# Start of SUPPLIED MATERIAL

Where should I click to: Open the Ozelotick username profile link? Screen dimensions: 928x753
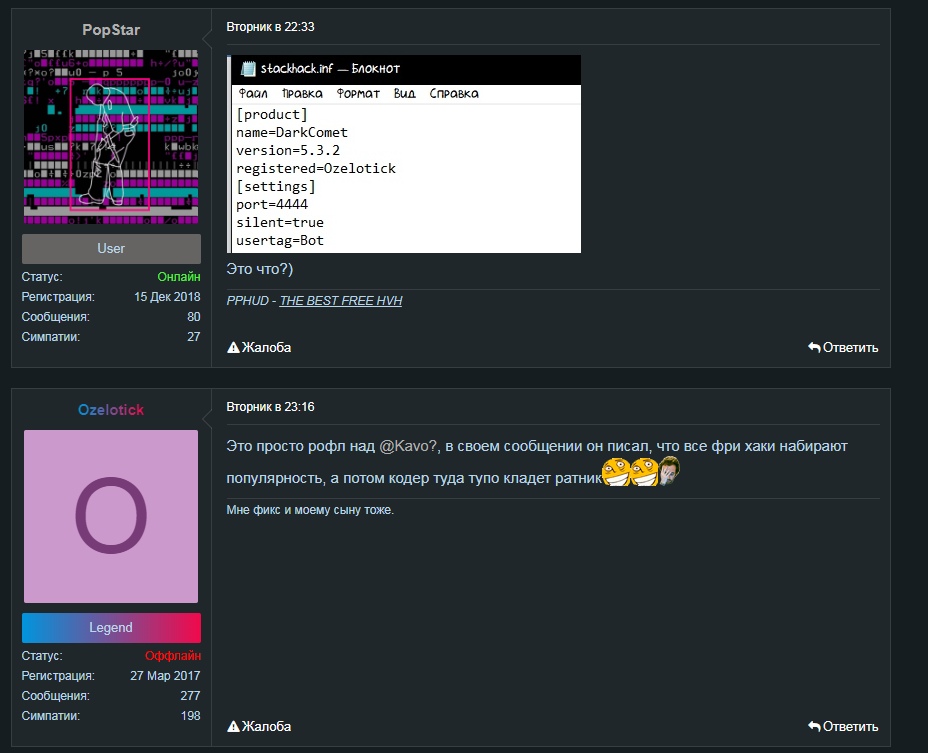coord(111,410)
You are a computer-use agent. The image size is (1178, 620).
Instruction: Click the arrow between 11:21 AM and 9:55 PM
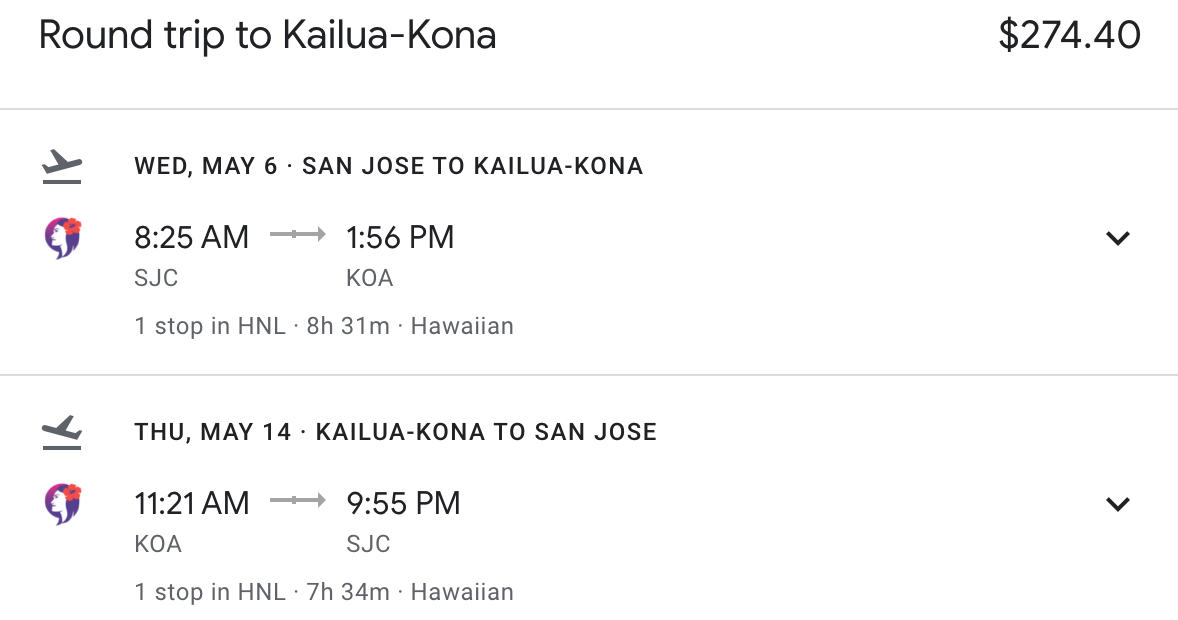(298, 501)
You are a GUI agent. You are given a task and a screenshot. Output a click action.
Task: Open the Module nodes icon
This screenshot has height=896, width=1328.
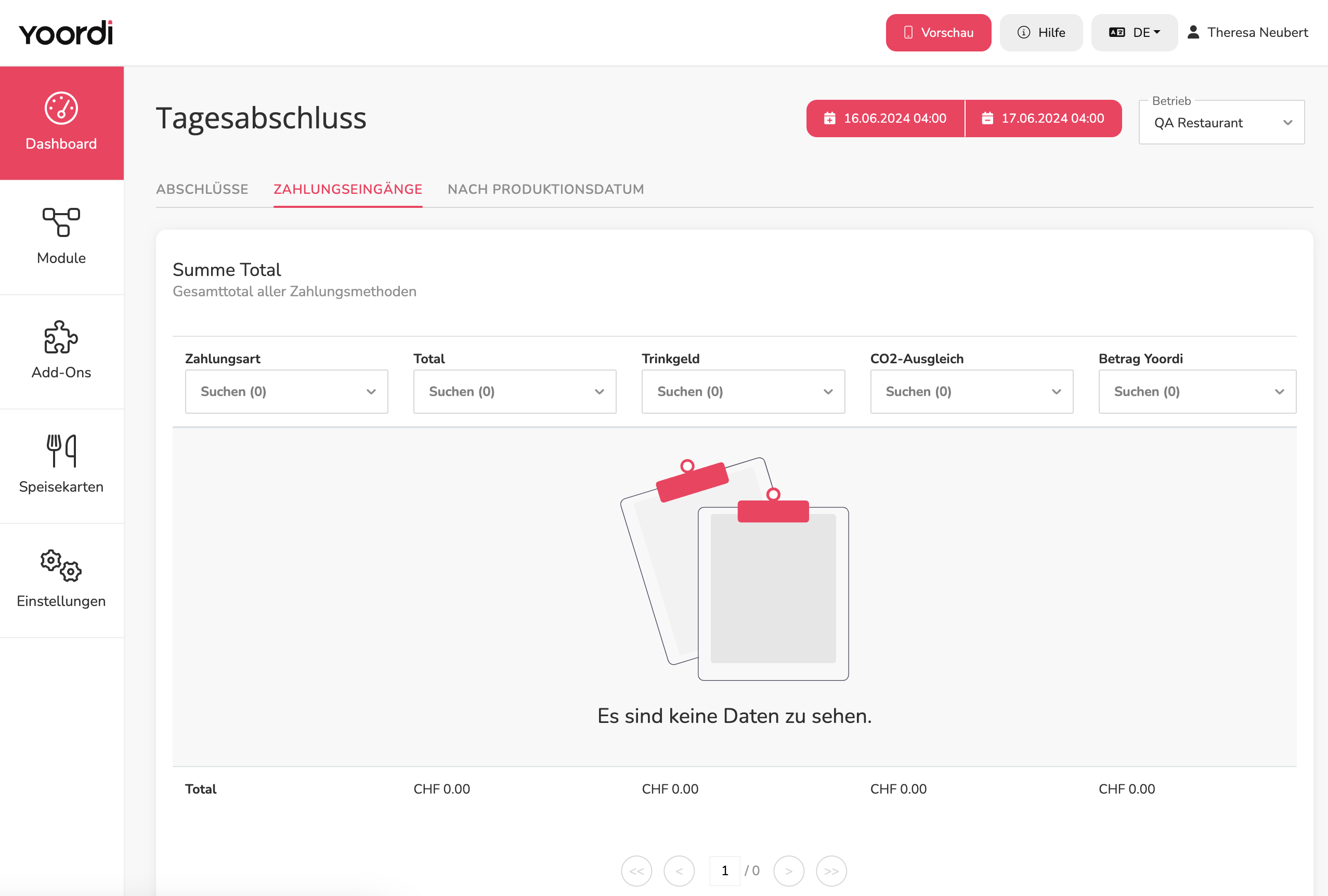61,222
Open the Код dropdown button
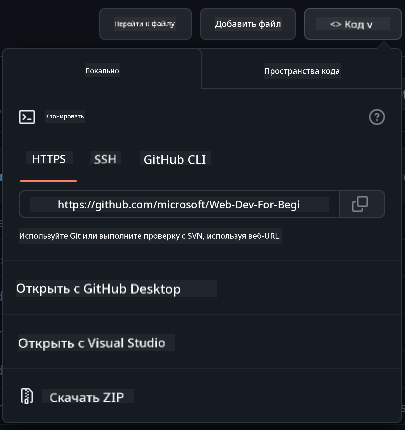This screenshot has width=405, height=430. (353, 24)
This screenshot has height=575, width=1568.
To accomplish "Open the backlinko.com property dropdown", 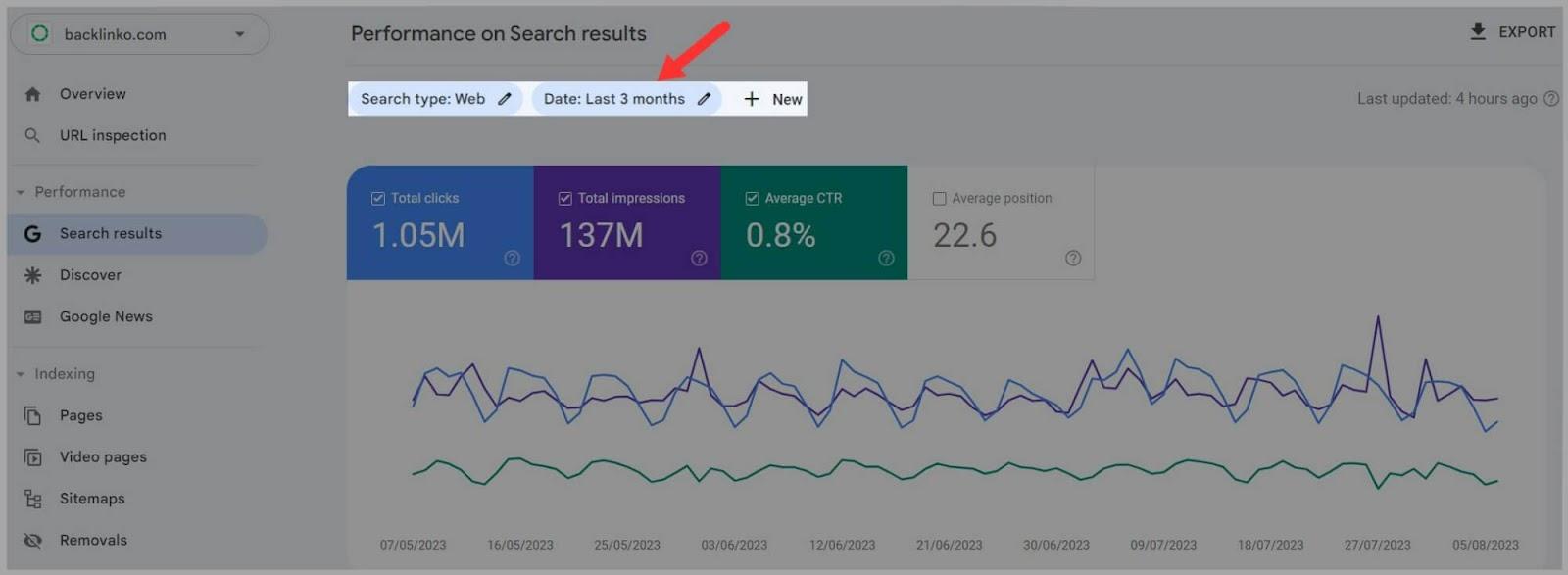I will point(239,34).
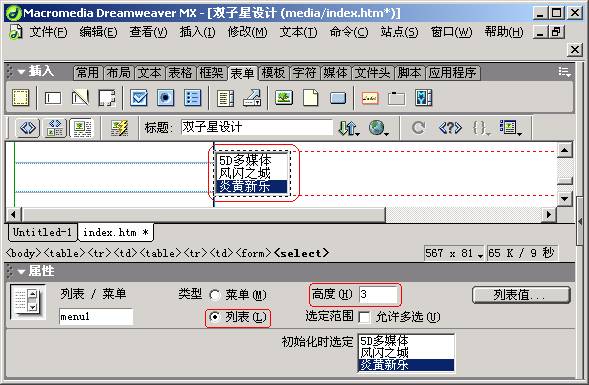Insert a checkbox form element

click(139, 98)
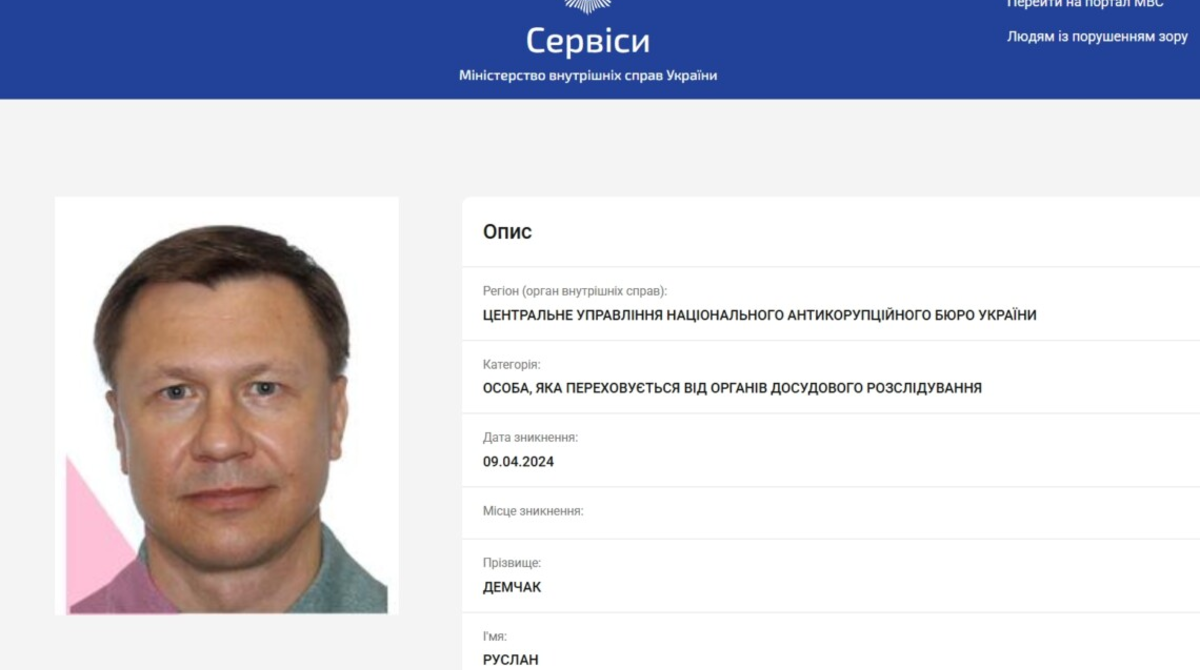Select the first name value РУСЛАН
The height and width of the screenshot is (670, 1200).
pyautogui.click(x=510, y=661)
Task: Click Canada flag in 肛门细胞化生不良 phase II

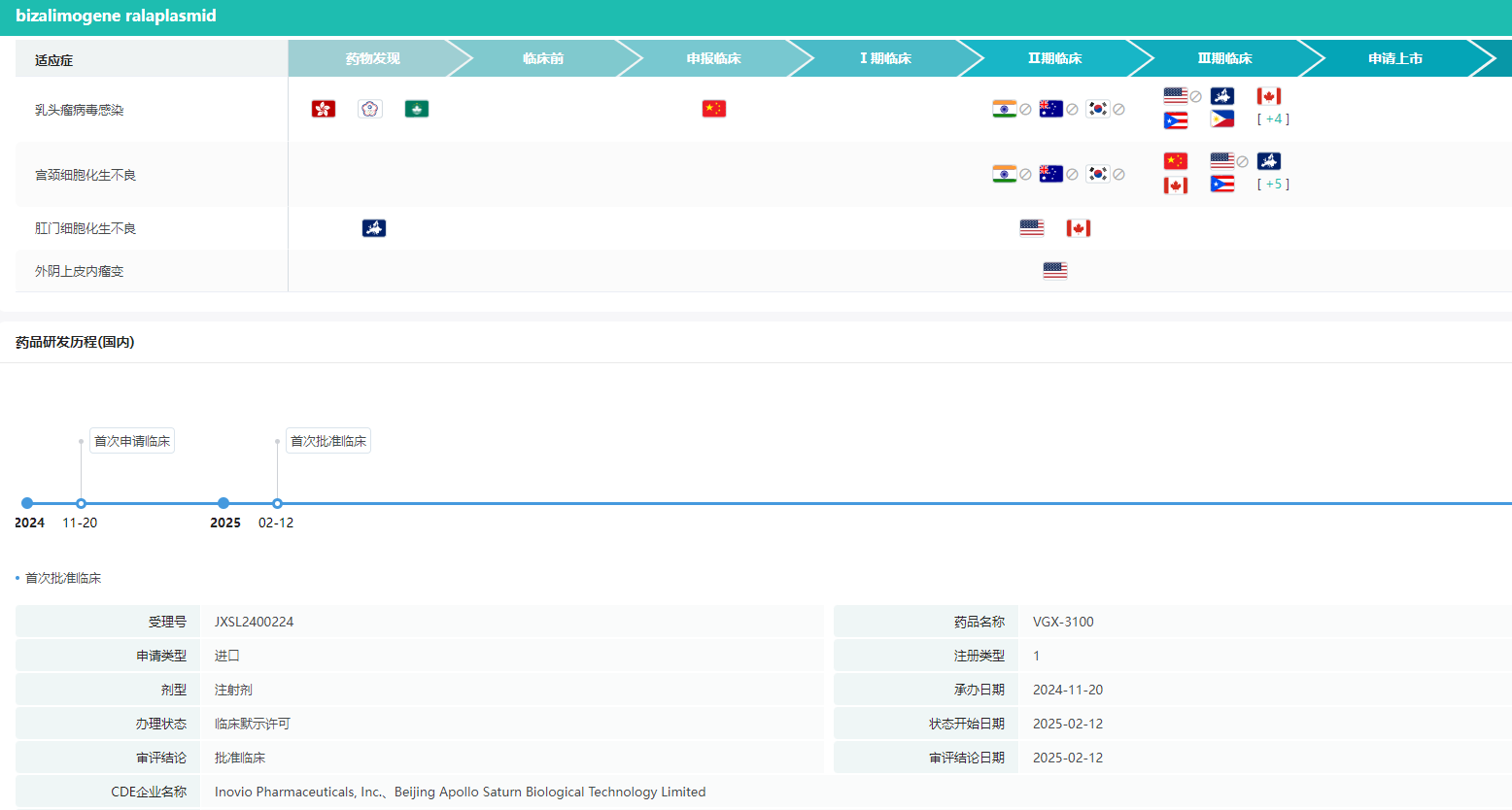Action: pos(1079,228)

# End of SUPPLIED MATERIAL

EXERCISE REQUIREMENTS » Recast the records from the start through the line containing "This screenshot has width=405, height=430." as a two-column CSV with the headers instruction and response. Give one row per record, put each value in a single quoted field with its line breaks replaced by spaces, and leave the pictures out.

REPLY TO THE EXERCISE »
instruction,response
"Where should I click to: Open the Ozelotick username profile link? Screen dimensions: 928x753","coord(111,410)"
"You are a computer-use agent. The image size is (1178, 620). Instruction: Click the arrow between 11:21 AM and 9:55 PM","(298, 501)"
"You are a GUI agent. You are given a task and a screenshot. Output a click action. Task: Open the Module nodes icon This screenshot has height=896, width=1328.","61,222"
"Open the Код dropdown button","This screenshot has width=405, height=430. (353, 24)"